Hello, I’ve been struggling with all sorts lately but my gp has had to refer me back to a neurologist.
Is there anyone who lives in west London out there that can tell me how long you waited to see a neurologist?
I heard someone from Leicester on tv last week say they’d waited for a year although they didn’t say they had MS.
Hi Dolly, I see this thread began in 2022 but no surprise the concerns are the same, just different names.
I began symptoms in 2001. In 2005 I had my first MRI via a Rheumatologist. Then in 2010 I saw a Neurololgist for the first time.
Around 18months later a Locum Neuro told me I have M.S. Then a year after that, the Consultant Neuro diagnosed PPMS.
So in answer to your question, it took almost
11 YEARS for Diagnosis.
This was outside London. I understand location statisticss don’t vary too much with Neurology.
Take care,
Chrissie
Hi, I am new to the forum, I was diagnosed 10 years ago with RRMS. It took about 3 months from seeing GP to seeing a Neurologist then. I actually received a letter after my MRI saying I had had a demyelinating episode, or something along those lines. So of course I had to google it. I am in SW London. My friend was referred in March to Neurology, due to see them in June which was cancelled until November. I saw my MS Nurse at the beginning of May had an MRI in June, due to see Neurologist next week to discuss DMT. I am not a very good patient as had a bad time initially with the MS Team and the DMTs they gave me, so have avoided seeing them and taking DMTs. Feeling very sorry for myself at the moment as feel quite unwell.
Please don’t assume that history will repeat itself and you’ll have a bad time again. This is an opportunity for a reset and taking a fresh look at what you can do now to keep yourself as well as you can be. So never mind what happened in the past - that’s water under the bridge. I hope that you come away with a treatment plan that you feel positive about.
Hello LizzieBeth, I actually only posted this thread this summer, I was originally diagnosed in 1991 but my ms converted to secondary progressive about 10 years ago after a protracted stressful period. I have however been through an even worse period last year after my partner of nearly 40 years was diagnosed with a rare blood cancer with a particularly poor prognosis (although he’s doing better than expected) and my overall health has declined drastically so some of my issues could be this rather than MS, but it would be useful to know which.

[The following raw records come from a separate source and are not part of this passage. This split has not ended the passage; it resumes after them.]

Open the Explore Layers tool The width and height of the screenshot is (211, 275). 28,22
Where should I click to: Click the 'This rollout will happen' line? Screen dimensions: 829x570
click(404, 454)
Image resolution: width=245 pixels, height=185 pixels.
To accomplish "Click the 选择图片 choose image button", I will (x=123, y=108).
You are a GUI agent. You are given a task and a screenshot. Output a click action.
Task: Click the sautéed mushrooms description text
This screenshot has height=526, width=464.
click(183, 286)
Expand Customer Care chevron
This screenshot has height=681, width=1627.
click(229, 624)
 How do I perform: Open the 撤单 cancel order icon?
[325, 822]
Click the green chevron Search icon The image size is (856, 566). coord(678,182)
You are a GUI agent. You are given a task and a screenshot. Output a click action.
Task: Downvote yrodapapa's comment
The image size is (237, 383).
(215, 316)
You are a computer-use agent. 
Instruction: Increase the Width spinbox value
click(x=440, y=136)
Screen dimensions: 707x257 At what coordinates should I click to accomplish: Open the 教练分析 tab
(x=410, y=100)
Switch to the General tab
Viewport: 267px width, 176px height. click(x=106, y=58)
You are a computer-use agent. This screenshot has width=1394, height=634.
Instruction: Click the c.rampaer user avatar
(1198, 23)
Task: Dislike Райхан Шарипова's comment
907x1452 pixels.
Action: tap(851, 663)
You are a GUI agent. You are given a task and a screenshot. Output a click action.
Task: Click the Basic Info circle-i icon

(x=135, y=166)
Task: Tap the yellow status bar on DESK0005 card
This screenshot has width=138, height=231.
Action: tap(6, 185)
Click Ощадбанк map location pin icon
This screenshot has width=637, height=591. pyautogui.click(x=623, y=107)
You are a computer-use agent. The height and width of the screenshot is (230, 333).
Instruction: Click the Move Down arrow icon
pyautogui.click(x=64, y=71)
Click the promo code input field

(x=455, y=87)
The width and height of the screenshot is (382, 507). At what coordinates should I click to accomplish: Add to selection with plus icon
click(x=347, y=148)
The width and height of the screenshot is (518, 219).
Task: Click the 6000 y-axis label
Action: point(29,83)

Already off to a rocky start, several phone calls yesterday from a nurse telling me my appointment was cancelled after a lot of confusion my MS Nurse called to speak to me and sort things out. She knows I will just close down again if there are too many problems. Woke up today and I have flu. I have told the MS nurse I am not well just in case I have to rearrange next week. I like my MS Nurse she is aware of all the problems I had when I was first diagnosed and being let down with support.
I’m sorry you’re poorly and hope that you feel better soon.